Re: [RFC] Introducing yamldt, a yaml to dtb compiler

David Gibson <david@xxxxxxxxxxxxxxxxxxxxx> · Thu, 3 Aug 2017 15:49:14 +1000

On Wed, Aug 02, 2017 at 11:04:14PM +0100, Grant Likely wrote:
> I'll randomly choose this point in the thread to jump in...
> 
> On Wed, Aug 2, 2017 at 4:09 PM, David Gibson
> <david@xxxxxxxxxxxxxxxxxxxxx> wrote:
> > On Thu, Jul 27, 2017 at 08:51:40PM -0400, Tom Rini wrote:
> >> If the common dts source file was in yaml, binding docs would be written
> >> so that we could use them as validation and hey, the above wouldn't ever
> >> have happened.  And I'm sure this is not the only example that's in-tree
> >> right now.  These kind of problems create an artificially high barrier
> >> to entry in a rather important area of the kernel (you can't trust the
> >> docs, you have to check around the code too, and of course the code
> >> might have moved since the docs were written).
> >
> > Yeah, problems like that suck.  But I don't see that going to YAML
> > helps avoid them.  It may have a number of neat things it can do, but
> > yaml won't magically give you a way to match against bindings.  You'd
> > still need to define a way of describing bindings (on top of yaml or
> > otherwise) and implement the matching of DTs against bindings.

◆ AIM: Resume the yamldt thread after its last sentence and carry the discussion forward. The lines that come next have nothing to do with the yamldt thread.

◆ MATERIAL PROVIDED:

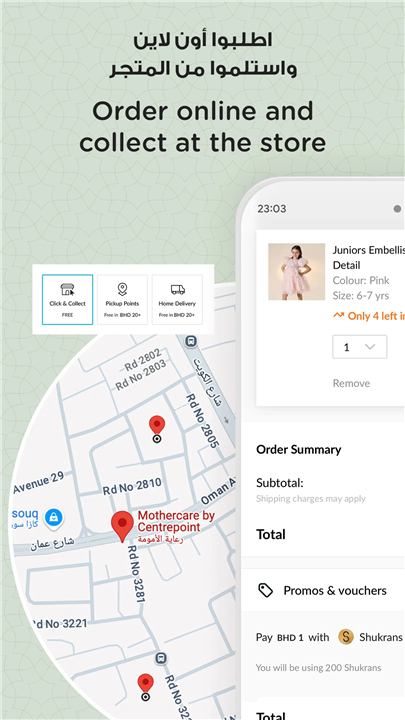Screen dimensions: 405x720
Task: Open the quantity dropdown showing 1
Action: click(x=360, y=347)
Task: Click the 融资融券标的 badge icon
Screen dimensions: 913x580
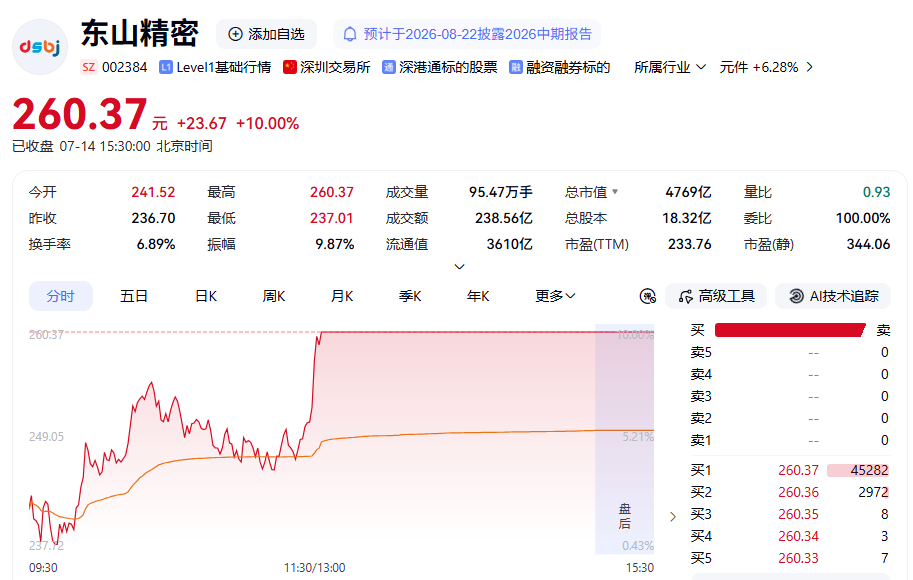Action: click(515, 68)
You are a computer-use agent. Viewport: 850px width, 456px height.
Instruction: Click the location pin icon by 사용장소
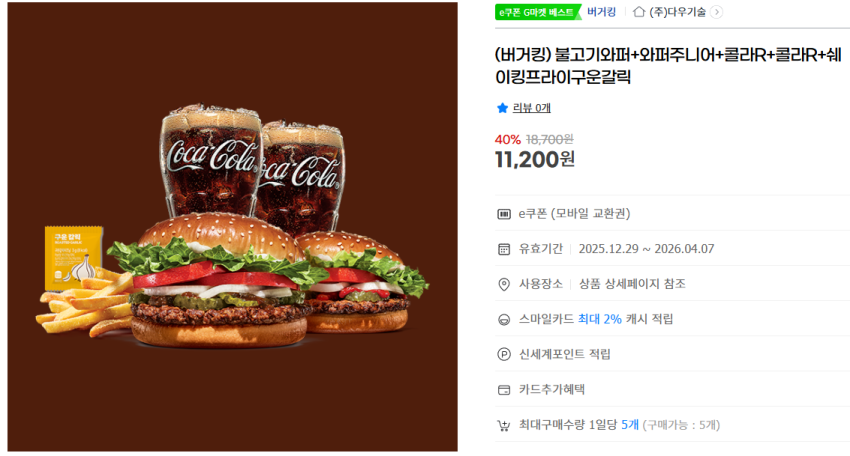coord(504,284)

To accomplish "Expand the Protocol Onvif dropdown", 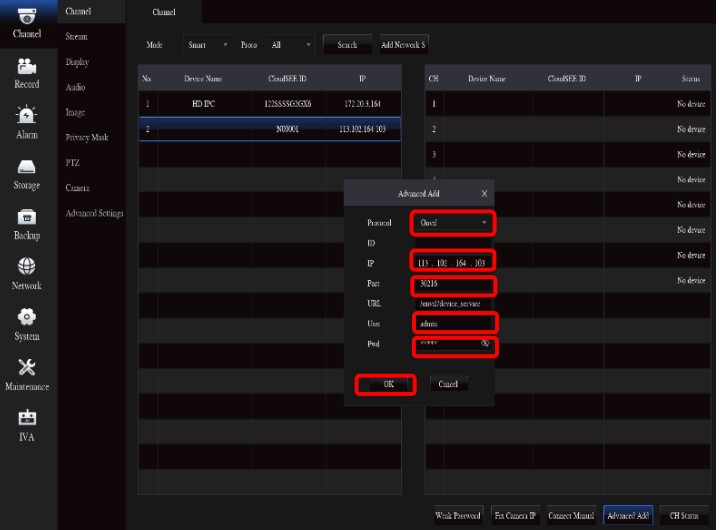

◆ OUTPUT:
> 
> I'm going to try and apply a few constraints. I'm using the following
> assumptions for my reply.
> 1) DTS files exist, will continue to exist, and new ones will be
> created for the foreseeable future.
> 2) DTB is the format that the kernel and U-Boot consume

Right.  Regardless of (1), (2) is absolutely the case.  Contrary to
the initial description, the proposal in this thread really seems to
be about completely reworking the device tree data model.  While in
isolation the JSON/yaml data model is, I think, superior to the dtb
one, attempting to change over now lies somewhere between hopelessly
ambitious and completely bonkers, IMO.

> 3) Therefore the DTS->DTB workflow is the important one. Anything that
> falls outside of that may be interesting, but it distracts from the
> immediate problem and I don't want to talk about it here.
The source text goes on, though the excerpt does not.